Il a été scolarisé au Lycée Descartes de Tours, comme interne boursier. En 1906, il obtient le baccalauréat en mathématiques, puis, l’année suivante, il est reçu 4e au concours d’admission des Écoles nationales vétérinaires. A l’École nationale vétérinaire d’Alfort il est major de sa promotion et sort diplômé et lauréat en 1911. Lors de la crue de la Seine de 1910, il a été décoré du mérite agricole pour avoir participé aux opérations de sauvetage en barque. Dès 1913, Marcel Petit est chef de travaux stagiaire d’anatomie à Alfort

Mobilisé du 2 août 1914 au 30 septembre 1919, (comme vétérinaire),  il participe aux combats de la Marne en 1914, puis des Monts de Champagne en 1917. En juin 1918, jusqu’à sa démobilisation en septembre 1919 il est affecté à l’armée d’Orient. Il fut atteint de typhoïde et de paludisme. De retour de la guerre il décide de renoncer à la pratique religieuse; ce qui heurtera ses parents.

En 1922, il épouse Suzanne Coquot (1902 – 2004). Ils auront 3 enfants: une fille et deux garçons.

En 1926, Marcel Petit est nommé professeur à l’École nationale vétérinaire de Toulouse. Il poursuit parallèlement des études à la faculté des sciences et présente un doctorat sur les molaires des équidés, à Paris en 1939. Ses collègues et étudiants décrivent un enseignant servi par une prodigieuse mémoire et un talent de dessinateur qui lui permettaient de faire ses cours, sans notes, craies en mains devant le tableau noir, avec une grande clarté pédagogique.

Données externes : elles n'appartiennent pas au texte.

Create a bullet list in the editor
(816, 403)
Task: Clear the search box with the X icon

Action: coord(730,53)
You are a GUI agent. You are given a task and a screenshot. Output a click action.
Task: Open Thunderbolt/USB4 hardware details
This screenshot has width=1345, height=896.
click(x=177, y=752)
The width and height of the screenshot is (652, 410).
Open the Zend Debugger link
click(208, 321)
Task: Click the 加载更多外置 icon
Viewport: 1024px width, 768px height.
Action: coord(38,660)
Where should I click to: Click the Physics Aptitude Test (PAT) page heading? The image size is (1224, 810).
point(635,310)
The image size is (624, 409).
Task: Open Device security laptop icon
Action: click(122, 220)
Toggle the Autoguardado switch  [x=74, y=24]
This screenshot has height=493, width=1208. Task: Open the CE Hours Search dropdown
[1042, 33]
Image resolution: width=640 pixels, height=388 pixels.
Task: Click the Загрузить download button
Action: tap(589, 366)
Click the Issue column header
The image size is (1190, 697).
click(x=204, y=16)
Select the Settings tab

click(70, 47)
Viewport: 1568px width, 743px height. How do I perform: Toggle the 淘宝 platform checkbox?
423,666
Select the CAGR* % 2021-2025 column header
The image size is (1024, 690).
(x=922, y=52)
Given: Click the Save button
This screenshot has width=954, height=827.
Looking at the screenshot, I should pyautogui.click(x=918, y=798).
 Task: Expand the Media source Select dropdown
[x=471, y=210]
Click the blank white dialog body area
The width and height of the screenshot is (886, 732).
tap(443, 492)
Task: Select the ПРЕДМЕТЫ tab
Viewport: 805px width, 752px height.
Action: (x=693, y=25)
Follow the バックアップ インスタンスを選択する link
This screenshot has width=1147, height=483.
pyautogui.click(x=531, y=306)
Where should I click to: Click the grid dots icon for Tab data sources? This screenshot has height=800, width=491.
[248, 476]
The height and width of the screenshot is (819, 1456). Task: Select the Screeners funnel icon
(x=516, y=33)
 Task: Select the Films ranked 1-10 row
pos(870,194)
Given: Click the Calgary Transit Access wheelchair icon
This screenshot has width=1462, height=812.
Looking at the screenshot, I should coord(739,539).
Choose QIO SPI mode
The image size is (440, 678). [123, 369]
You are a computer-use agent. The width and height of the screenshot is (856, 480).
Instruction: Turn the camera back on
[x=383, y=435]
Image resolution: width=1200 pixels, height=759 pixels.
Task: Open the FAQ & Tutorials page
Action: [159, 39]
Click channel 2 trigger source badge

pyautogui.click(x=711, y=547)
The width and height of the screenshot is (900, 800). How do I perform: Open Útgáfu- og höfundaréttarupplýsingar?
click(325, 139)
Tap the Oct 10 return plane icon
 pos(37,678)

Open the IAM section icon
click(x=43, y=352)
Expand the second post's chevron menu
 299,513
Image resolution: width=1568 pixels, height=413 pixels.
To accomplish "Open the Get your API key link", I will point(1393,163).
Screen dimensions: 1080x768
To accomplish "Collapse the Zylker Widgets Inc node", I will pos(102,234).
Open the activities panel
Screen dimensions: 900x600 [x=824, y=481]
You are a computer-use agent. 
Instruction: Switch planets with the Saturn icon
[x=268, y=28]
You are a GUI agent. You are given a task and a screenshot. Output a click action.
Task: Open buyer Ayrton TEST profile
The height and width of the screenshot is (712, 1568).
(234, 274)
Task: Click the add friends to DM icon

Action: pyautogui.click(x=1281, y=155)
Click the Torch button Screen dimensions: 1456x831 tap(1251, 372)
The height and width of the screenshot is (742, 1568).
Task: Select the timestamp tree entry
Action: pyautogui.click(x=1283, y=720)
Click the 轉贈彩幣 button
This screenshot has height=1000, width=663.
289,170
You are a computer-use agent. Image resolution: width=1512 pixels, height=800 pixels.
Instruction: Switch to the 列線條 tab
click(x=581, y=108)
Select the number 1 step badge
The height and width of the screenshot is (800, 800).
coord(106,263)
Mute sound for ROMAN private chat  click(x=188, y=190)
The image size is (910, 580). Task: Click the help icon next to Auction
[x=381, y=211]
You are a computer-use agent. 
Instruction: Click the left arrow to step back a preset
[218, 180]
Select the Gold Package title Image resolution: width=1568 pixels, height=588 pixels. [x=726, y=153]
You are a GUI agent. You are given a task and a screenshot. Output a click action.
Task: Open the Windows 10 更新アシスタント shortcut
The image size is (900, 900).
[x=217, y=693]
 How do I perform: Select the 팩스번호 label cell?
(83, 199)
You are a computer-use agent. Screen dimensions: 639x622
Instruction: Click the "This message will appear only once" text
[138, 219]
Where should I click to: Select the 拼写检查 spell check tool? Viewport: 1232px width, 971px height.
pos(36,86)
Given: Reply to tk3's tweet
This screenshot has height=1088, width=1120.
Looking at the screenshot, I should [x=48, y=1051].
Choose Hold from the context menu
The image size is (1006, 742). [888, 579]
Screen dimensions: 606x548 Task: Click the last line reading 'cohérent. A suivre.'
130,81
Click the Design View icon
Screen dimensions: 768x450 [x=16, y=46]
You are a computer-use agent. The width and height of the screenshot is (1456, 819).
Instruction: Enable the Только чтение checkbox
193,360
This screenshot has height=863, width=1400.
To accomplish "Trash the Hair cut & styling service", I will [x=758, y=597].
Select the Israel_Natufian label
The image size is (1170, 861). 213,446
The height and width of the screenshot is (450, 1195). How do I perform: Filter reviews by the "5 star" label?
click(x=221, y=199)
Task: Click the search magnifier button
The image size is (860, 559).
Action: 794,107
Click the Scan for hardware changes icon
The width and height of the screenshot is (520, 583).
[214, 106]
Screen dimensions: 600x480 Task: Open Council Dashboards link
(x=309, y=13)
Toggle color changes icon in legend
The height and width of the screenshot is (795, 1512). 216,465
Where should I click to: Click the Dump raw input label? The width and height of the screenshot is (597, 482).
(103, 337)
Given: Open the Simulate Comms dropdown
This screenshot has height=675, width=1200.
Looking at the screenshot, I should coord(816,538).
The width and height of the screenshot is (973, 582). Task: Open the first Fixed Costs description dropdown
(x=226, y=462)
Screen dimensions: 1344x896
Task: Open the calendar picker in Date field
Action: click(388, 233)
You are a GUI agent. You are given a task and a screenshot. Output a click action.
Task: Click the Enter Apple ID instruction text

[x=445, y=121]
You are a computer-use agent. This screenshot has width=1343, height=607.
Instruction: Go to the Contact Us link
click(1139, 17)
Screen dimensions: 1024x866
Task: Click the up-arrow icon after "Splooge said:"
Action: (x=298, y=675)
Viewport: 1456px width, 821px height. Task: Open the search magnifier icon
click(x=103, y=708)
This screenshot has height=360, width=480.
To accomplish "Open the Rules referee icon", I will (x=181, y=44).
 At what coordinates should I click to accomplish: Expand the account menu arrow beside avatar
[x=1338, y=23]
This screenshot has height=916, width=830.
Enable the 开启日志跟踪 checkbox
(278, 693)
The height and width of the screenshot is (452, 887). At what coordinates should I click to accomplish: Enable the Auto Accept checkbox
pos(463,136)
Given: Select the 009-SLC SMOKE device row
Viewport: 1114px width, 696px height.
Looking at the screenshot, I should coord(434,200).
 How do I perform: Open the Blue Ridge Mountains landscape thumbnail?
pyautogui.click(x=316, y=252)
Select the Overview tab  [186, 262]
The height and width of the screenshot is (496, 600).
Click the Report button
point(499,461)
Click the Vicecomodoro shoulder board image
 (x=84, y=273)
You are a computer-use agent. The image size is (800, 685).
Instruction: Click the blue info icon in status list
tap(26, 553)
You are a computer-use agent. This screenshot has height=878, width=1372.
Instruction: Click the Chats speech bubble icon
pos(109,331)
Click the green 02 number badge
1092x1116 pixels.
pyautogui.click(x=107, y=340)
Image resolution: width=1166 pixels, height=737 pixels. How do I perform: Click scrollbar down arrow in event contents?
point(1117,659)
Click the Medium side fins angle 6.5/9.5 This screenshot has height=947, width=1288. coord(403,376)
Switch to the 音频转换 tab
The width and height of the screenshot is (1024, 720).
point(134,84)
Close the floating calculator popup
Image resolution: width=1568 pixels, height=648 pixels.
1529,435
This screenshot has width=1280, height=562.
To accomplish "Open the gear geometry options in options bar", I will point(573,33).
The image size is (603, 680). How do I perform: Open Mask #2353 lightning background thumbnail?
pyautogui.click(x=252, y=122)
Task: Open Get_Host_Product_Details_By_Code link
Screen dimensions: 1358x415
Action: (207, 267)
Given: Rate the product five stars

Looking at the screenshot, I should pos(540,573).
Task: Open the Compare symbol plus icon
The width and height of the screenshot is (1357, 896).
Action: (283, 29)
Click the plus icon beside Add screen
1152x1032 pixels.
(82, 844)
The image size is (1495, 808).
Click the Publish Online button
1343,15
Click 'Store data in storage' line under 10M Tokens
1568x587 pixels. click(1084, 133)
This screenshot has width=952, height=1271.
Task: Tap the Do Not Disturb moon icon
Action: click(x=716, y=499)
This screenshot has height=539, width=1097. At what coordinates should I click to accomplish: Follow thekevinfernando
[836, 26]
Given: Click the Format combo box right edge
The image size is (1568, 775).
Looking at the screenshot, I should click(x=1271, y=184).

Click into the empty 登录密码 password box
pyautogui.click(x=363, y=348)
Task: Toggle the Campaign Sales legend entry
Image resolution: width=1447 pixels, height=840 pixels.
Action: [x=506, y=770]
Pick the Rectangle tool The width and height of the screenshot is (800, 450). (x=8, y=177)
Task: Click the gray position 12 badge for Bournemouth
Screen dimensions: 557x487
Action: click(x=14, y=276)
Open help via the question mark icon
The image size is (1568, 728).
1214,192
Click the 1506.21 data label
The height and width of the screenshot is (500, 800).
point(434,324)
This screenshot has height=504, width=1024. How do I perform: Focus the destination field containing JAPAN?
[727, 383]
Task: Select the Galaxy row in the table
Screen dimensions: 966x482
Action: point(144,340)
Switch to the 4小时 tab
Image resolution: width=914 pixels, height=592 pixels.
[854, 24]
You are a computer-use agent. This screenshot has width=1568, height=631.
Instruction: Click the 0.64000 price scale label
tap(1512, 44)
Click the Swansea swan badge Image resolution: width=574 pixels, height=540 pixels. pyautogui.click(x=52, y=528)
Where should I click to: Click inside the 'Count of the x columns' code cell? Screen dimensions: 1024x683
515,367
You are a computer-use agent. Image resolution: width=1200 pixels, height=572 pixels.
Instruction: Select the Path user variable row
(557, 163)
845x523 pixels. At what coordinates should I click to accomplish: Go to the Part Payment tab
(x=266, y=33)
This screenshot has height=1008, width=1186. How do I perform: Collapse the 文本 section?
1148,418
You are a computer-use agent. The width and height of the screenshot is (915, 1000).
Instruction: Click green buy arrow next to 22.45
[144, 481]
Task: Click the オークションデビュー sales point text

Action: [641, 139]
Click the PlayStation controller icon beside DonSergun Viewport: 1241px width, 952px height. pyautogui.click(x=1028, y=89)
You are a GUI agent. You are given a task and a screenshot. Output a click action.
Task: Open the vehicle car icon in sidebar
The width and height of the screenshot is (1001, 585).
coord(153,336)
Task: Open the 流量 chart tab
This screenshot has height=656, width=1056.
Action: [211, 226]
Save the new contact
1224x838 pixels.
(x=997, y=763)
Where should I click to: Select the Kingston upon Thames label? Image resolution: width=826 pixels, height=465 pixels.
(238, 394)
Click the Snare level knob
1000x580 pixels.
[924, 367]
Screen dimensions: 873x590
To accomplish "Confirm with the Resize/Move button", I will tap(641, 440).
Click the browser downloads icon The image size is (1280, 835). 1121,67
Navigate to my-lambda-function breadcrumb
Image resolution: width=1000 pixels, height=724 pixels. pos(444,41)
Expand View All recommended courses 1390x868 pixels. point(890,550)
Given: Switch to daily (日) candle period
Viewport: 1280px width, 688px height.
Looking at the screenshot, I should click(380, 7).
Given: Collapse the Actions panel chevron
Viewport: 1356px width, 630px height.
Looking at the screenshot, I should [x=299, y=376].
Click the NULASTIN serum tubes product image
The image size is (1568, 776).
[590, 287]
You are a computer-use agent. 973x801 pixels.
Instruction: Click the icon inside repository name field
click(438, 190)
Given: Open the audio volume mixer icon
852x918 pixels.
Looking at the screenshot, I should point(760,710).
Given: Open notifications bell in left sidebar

La seconde guerre mondiale va changer son destin et en faire un héros. Il est de cette génération qui, ayant souffert et survécu à la première guerre mondiale, aurait pu rester en retrait des évènements. Comme Marc Bloch, né deux avant lui et universitaire comme lui, malgré (ou à cause) de ses enfants, ils ne peuvent accepter la défaite de la France. Devenu directeur de l’école vétérinaire de Toulouse en 1941, il prononce des sanctions à l’encontre d’étudiants qui ont agressé des commerçants juifs en ville. Il est alors convoqué et surveillé par le Commissariat aux questions juives, créé en mars 1941. En novembre 1942, quand Toulouse est occupée par les Allemands, Marcel Petit fournit de faux papiers pour aider des étudiants résistants, et collecte des informations. Par son ami Lucien Fayman, Marcel Petit fut introduit dans le le réseau de résistance Prunus (dont il fut le membre le plus âgé) dirigé par Maurice Buckmaster. Il travailla à un sabotage de la Poudrerie de Toulouse, mais fut victime, comme d’autres membres du réseau, du redoutable agent double, Robert Moog, qui travaillait pour les nazis. Après son succès, Robert Moog devint l’adjoint de Klaus Barbie à Lyon et contribua à l’arrestation de Jean Moulin. Marcel Petit, interrogé et torturé au siège de la Gestapo toulousaine, ne livra aucune information, mais fut confondu quand il fut mis en face des informations détenues par les Allemands.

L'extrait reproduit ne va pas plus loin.